Die Story selbst ist ganz in Ordnung, wird jetzt aber auch niemanden überraschen, der schon ein paar Games hinter sich hat, dazu fehlen schlicht die Charaktere. Mit derart wenig Protagonisten ist es nicht sonderlich schwer zu erraten, wer sich hinter welcher Maske verbirgt. Mega-Überraschungen gab es allerdings auch bei Spider-Man nicht, denn jeder Fan weiß eben, wer Otto Octavius oder Wilson Fisk tatsächlich sind. Auch Miles Morales spielt hier klug mit der Erwartungshaltung der Fans, die sich im Spider-Man-Universum auskennen und beispielsweise wissen, welcher Charakter hinter dem Prowler steckt.

Dazu haben die Entwickler auch viele Anspielungen auf viele verschiedene Storylines in der langen Spider-Man-Geschichte versteckt. Wer sich damit nicht so gut auskennt, verpasst deshalb nichts von der Handlung, Kenner der Comics haben deswegen aber gleich nochmal mehr Spaß an diesem Game. Wer Fan der freundlichen Spinne aus der Nachbarschaft ist, sich aber nicht unbedingt an einen Actiontitel herantraut, kann unbesorgt sein: Vier Schwierigkeitsgrade sind vorhanden, der einfachste lässt auch Anfängern jede Chance, das Ende des Abenteuers zu erleben.

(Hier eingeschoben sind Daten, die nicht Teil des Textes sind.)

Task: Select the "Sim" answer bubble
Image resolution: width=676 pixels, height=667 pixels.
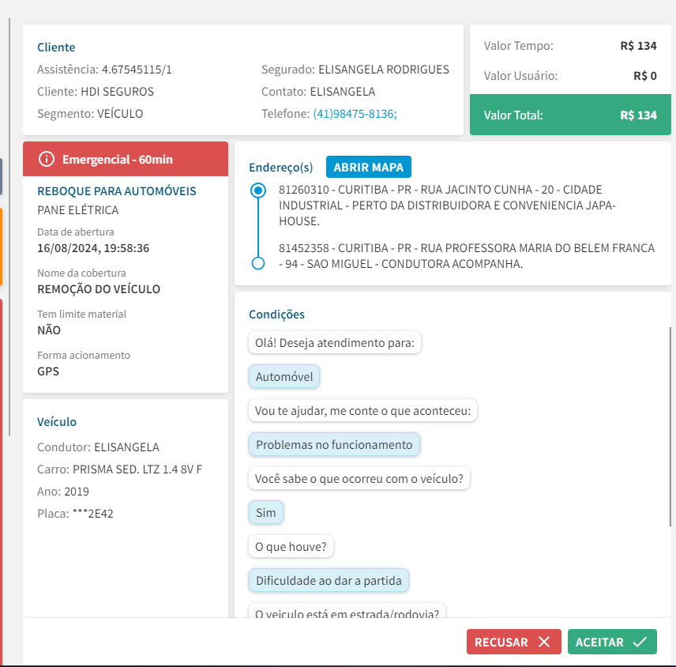Action: click(266, 513)
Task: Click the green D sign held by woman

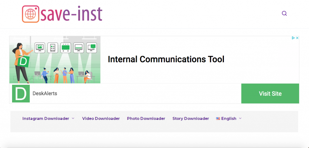Action: (x=24, y=61)

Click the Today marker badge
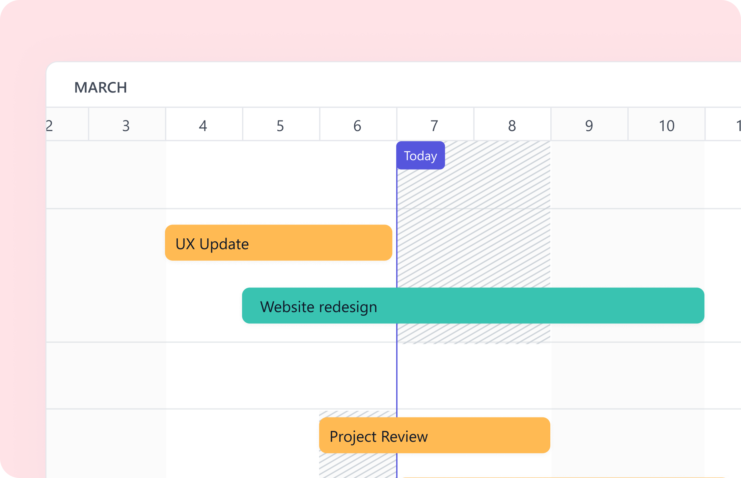pyautogui.click(x=420, y=156)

Optisch ist das Spiel auf der Playstation 4 ebenso gut wie Spider-Man, auf der PS 5 hingegen macht die Grafik eine ordentlichen Satz nach vorn. Vor allem bei natürlich aussehendem Licht wie einem Sonnenuntergang und bei der Fernsicht im Spiel (Miles kann von hoch oben ganz New York gestochen scharf sehen) ist die verbesserte Qualität auffällig. Aber auch Gesichter sehen auf der neuen Konsole realistischer und lebendiger aus als früher. Nachteil: Nicht jeder wird zum Verkaufsstart am 19. November eine PS 5 bekommen - und Spider-Man Miles Morales kommt bereits am 12. November in den Handel - PS 4-Besitzer spielen das neue Marvel-Abenteuer also früher.

Spider-Man Miles Morales

Fazit:

Mit Spider-Man Miles Morales bringt Entwickler Insomniac Games einen weiteren Sony-Exklusivtitel heraus, der einfach Spaß macht. Hier werden sowohl Action- als auch Marvelfans abgeholt. Und grafisch macht das Spiel vor allem auf der neuen PS 5 richtig etwas her. Da lassen sich die Schwächen in der Hauptstory gut verschmerzen. Zusätzlich bietet das Spiel jede Menge andere, kleine Herausforderungen, die manchmal schwerer sind als der eine oder andere Endboss. Wer das Hauptspiel schon kennt, bekommt eine starken DLC dazu, Neulinge in der Spider-Man-Gameswelt erwartet sogar ein großartiges Erlebnis.